Вдруг все становится таким ясным и понятным, что мне хочется смеяться. Это то, чего я хочу. Это единственное, чего я всегда хотела. Все, что было со мной до этого, каждая секунда каждого дня, до этого момента, этого поцелуя, — все не имело никакого значения.
Когда мы наконец отстраняемся друг от друга, мое сознание словно накрывает теплое уютное одеяло, все мои тревожные мысли и сомнения исчезают, покой и счастье наполняют меня. Остается только одно слово — «да». «Да» на любой вопрос.
«Ты мне по-настоящему нравишься, Лина. Теперь ты мне веришь?»
«Да».
«Можно, я провожу тебя домой?»
«Да».
«Я увижу тебя завтра?»
«Да, да, да».
Сейчас на улицах ни души. Город опустел. Город мог превратиться в пыль или сгореть дотла, пока мы были в сарайчике, а я бы даже не заметила или мне было бы все равно. Дорога домой — как сон. Алекс держит меня за руку, дважды по пути мы останавливаемся в самых темных закоулках и целуемся. И оба раза я мечтаю о том, чтобы тени вокруг нас стали прочными и непроницаемыми, чтобы они укрыли нас, а мы бы стояли так вечно — грудь к груди, губы к губам. Оба раза, когда Алекс отстраняется от меня и берет за руку, чтобы идти дальше, у меня сдавливает внутри, как будто я могу дышать, только когда мы целуемся.
Незаметно и очень быстро мы оказываемся возле моего дома. Я шепотом прощаюсь с Алексом и в последний раз чувствую его губы на своих губах.

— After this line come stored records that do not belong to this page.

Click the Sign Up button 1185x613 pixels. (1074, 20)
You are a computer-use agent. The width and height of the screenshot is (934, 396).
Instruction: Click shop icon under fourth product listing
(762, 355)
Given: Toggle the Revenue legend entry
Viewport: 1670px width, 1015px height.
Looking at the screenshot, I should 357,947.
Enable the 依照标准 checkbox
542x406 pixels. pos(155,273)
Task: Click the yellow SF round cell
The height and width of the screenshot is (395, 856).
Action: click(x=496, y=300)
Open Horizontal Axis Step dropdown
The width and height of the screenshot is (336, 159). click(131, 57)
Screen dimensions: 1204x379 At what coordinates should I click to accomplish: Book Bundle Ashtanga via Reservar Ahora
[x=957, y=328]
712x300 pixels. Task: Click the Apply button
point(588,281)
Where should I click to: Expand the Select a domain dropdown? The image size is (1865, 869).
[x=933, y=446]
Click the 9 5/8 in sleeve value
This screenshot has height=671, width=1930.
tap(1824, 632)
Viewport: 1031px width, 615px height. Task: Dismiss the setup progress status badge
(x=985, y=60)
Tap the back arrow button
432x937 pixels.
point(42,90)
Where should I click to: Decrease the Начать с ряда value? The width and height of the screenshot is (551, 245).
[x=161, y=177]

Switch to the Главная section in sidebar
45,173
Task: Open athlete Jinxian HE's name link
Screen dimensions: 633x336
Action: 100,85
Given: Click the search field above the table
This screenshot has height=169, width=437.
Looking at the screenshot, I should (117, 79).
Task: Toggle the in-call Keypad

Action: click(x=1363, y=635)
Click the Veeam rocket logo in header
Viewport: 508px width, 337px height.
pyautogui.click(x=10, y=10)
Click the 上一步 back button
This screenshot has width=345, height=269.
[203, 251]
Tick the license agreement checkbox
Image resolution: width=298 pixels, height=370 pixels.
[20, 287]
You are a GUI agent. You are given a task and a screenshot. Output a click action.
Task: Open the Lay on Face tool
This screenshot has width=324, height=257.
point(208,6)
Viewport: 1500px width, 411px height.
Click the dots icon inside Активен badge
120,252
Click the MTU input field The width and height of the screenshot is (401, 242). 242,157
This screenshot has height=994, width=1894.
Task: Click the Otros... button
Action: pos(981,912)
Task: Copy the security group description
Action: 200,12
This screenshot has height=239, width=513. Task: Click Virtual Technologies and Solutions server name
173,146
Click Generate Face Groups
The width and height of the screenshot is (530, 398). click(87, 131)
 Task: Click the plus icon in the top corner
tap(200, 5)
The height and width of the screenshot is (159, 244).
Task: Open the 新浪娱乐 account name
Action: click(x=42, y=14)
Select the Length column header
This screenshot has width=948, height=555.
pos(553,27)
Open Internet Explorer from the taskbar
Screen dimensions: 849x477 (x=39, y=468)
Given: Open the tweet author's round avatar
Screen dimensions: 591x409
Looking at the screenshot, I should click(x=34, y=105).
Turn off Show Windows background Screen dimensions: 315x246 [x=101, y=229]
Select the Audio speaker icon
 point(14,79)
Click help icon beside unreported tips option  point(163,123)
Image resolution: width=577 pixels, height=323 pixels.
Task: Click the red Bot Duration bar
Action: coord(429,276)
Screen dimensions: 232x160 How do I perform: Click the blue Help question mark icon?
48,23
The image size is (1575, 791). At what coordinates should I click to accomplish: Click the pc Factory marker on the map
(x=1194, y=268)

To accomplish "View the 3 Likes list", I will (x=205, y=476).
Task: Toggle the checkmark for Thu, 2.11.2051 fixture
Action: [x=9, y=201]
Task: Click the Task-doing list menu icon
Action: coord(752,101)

Потом я проскальзываю в дом и крадусь по лестнице в спальню. Я лежу в постели, ворочаюсь, меня бросает в озноб, я не могу заснуть и уже тоскую по Алексу, и тут до меня доходит, что тетя, учителя и ученые правы, когда описывают симптомы делирии. Я чувствую боль в груди, желание быть с Алексом, как бритва, разрезает мои внутренности, разрывает меня на части. Одна мысль стучит у меня в голове: «Это меня убьет, убьет, убьет… И не страшно, пусть убьет».
15
И последними создал Господь Адама и Еву, чтобы они жили как муж с женой — вместе навеки. Они жили в прекрасном саду, в том саду аккуратными рядами росли высокие и стройные деревья, а животные были ручными. Их не посещали тревожные мысли, их разум был чист, как голубой купол неба над их головами. Они не знали ни болезней, ни боли, ни желаний. Они ни о чем не мечтали и не знали сомнений. Каждое утро они просыпались, как новорожденные дети. Ничто никогда не менялось, но всегда казалось новым.
Стивен Хорейс, доктор философии. Книга Бытия: Полная история мира и познанной Вселенной.
Изд. Гарвардского университета
На следующий день, в субботу, я просыпаюсь с мыслью об Алексе. Когда я пытаюсь встать с кровати, правую ногу пронзает острая боль. Я подтягиваю штанину пижамы и вижу, что на повязке, которую Алекс сделал из своей футболки, проступило небольшое красное пятно. Понятно, что нужно постирать «бинты» или сменить повязку, но мне страшно увидеть, насколько серьезно повреждена щиколотка. Накатывают воспоминания о вчерашнем вечере — крики, толкотня, собаки, свист смертельных дубинок, — и в какую-то секунду мне кажется, что меня вырвет. Но потом тошнота отступает, и я думаю о Хане.
Телефон у нас в кухне. Тетя стоит у раковины и моет посуду. Когда я спускаюсь вниз, она бросает на меня чуть удивленный взгляд. Краем глаза я вижу свое отражение в зеркале, которое висит в коридоре. Вид еще тот — волосы всклокочены, под глазами темные круги. Просто невероятно, что кто-то мог найти меня привлекательной, — вот о чем я думаю в этот момент.
Но этот «кто-то» существует. Я думаю об Алексе, и золотое сияние заполняет меня изнутри.
— Лучше поторопись, — говорит тетя. — На работу опоздаешь. Я как раз собиралась тебя будить.